Activity » In the listing below, repeat exactly every line from the first through the line containing "The width and height of the screenshot is (626, 302).", with nothing else.
BEGIN Information given
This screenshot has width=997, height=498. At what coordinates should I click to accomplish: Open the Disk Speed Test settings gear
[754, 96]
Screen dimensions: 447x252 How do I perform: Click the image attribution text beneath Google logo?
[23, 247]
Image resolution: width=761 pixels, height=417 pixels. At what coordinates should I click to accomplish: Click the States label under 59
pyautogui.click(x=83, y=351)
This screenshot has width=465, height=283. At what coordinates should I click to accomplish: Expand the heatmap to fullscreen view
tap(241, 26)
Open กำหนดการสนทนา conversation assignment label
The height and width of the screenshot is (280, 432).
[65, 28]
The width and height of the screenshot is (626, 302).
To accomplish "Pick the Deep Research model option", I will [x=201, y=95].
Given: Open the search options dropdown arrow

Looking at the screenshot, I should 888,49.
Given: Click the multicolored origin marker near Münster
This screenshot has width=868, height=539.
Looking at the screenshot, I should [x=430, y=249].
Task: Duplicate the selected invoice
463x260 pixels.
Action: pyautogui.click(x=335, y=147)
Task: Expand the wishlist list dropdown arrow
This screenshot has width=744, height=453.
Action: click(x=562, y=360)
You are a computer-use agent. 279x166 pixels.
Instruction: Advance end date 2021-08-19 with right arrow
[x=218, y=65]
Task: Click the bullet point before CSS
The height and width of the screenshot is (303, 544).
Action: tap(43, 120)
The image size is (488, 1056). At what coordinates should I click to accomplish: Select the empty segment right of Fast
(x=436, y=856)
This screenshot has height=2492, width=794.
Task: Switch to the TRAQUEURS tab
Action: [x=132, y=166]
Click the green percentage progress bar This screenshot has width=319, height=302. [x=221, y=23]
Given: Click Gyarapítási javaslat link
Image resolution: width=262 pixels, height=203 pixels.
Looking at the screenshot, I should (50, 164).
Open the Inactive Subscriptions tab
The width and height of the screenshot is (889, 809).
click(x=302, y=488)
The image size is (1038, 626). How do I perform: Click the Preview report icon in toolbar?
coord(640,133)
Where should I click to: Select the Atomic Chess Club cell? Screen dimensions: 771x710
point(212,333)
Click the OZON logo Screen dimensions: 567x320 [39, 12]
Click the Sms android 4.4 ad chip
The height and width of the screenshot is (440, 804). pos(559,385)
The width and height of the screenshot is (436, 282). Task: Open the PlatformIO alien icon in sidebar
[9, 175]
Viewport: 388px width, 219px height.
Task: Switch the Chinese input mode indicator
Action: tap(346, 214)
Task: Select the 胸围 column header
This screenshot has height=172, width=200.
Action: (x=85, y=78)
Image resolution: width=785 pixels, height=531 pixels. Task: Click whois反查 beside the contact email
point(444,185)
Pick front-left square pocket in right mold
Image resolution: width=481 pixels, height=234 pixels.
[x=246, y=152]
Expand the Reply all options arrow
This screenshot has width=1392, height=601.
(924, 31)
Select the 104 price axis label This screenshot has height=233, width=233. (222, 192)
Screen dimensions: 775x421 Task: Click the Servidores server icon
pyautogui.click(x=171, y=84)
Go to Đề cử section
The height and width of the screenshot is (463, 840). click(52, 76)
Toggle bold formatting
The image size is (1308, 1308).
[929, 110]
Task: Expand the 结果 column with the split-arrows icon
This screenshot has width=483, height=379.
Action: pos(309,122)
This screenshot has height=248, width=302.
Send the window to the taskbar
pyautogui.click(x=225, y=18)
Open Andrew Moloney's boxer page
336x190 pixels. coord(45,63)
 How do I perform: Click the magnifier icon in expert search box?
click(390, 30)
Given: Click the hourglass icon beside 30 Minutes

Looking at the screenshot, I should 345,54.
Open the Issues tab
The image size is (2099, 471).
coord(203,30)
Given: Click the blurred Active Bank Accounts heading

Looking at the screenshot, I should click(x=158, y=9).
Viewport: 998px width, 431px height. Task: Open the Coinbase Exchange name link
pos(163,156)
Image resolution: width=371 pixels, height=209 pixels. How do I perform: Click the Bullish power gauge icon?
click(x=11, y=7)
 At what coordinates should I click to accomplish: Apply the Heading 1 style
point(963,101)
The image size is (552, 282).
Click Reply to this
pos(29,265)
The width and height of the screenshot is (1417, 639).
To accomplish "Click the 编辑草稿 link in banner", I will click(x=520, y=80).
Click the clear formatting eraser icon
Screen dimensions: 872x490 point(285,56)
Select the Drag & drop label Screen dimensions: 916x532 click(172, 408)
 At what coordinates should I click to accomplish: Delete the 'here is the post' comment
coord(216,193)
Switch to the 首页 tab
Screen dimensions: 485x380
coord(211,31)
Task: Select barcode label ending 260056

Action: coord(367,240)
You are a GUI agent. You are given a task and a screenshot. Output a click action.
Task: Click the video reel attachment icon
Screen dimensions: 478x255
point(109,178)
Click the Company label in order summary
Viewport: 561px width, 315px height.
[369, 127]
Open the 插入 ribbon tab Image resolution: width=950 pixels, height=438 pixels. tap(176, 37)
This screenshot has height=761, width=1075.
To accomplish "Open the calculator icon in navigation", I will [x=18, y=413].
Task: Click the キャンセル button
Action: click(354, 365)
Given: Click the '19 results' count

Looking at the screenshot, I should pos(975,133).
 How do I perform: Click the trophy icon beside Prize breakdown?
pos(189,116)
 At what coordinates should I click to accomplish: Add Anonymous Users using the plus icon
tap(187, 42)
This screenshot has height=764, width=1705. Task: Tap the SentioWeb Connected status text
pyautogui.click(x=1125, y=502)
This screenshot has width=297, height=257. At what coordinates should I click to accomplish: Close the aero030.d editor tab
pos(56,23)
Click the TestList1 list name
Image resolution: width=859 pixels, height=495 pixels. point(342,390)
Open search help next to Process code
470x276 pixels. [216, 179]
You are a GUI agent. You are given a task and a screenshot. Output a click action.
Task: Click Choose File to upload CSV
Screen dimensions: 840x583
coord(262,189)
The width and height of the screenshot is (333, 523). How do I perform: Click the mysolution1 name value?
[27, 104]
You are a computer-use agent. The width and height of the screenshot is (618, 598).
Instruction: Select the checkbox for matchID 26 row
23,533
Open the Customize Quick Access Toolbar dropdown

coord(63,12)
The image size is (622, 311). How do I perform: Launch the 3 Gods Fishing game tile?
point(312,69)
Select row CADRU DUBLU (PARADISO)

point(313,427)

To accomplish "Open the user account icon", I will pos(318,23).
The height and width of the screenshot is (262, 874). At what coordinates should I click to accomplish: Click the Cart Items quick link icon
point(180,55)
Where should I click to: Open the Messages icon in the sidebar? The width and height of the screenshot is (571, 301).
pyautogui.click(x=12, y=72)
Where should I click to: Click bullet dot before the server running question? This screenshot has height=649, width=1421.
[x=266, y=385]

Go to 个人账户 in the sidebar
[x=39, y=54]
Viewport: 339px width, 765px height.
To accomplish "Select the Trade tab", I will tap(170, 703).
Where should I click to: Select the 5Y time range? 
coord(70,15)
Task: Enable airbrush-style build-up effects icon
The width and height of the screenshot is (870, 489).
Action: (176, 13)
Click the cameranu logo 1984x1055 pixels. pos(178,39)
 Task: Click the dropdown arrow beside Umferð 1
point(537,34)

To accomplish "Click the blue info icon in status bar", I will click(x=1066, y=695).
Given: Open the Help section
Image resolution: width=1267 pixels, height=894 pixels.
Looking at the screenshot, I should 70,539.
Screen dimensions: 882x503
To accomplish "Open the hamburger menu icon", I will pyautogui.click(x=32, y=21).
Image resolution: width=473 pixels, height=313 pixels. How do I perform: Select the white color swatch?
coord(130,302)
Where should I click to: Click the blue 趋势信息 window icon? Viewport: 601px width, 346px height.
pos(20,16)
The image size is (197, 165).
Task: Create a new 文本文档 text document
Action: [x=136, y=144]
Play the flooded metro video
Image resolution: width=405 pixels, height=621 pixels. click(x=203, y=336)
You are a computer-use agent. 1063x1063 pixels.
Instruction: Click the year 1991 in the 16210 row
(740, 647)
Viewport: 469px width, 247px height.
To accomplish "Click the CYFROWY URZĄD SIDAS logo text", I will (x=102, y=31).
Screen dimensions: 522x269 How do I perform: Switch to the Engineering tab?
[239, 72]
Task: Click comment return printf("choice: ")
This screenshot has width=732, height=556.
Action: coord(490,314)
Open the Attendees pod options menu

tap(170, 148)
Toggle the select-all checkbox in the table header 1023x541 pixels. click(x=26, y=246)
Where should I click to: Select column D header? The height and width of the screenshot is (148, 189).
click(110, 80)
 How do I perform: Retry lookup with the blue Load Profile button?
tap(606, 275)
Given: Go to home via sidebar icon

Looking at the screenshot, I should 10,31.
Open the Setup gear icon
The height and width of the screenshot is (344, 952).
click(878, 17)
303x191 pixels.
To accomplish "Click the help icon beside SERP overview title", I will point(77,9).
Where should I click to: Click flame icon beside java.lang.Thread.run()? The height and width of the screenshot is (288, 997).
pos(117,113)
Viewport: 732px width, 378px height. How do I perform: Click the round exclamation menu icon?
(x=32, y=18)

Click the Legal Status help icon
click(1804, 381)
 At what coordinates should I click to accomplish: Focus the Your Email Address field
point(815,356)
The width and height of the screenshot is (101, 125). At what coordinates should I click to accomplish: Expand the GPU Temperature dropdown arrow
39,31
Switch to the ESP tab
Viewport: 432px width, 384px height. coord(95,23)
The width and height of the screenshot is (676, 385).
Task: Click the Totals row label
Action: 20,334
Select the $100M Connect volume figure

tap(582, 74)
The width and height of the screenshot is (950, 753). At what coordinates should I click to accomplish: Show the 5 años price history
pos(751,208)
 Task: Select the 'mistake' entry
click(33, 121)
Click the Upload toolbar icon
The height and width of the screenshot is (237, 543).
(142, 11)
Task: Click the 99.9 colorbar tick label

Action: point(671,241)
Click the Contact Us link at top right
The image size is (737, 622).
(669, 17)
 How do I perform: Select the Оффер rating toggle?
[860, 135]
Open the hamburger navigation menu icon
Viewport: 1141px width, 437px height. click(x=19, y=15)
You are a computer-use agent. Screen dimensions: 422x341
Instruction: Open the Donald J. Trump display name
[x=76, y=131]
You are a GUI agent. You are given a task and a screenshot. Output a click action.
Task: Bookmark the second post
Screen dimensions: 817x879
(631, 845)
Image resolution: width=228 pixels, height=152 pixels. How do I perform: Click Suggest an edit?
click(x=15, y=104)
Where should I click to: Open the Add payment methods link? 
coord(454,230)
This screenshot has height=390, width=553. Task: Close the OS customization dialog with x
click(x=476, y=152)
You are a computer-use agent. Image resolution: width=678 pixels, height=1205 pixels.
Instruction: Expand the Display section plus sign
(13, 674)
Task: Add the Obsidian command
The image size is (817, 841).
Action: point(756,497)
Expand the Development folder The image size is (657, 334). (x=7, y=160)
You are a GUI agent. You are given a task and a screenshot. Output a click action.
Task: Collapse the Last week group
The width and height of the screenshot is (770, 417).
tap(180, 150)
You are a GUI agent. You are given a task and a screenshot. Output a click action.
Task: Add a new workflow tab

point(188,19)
END Information given
Written answer »
This screenshot has width=997, height=498. At what coordinates should I click to accomplish: Open the Disk Speed Test settings gear
[754, 96]
Screen dimensions: 447x252 How do I perform: Click the image attribution text beneath Google logo?
[23, 247]
Image resolution: width=761 pixels, height=417 pixels. At what coordinates should I click to accomplish: Click the States label under 59
pyautogui.click(x=83, y=351)
This screenshot has width=465, height=283. At what coordinates should I click to accomplish: Expand the heatmap to fullscreen view
tap(241, 26)
Open กำหนดการสนทนา conversation assignment label
The height and width of the screenshot is (280, 432).
[65, 28]
The width and height of the screenshot is (626, 302).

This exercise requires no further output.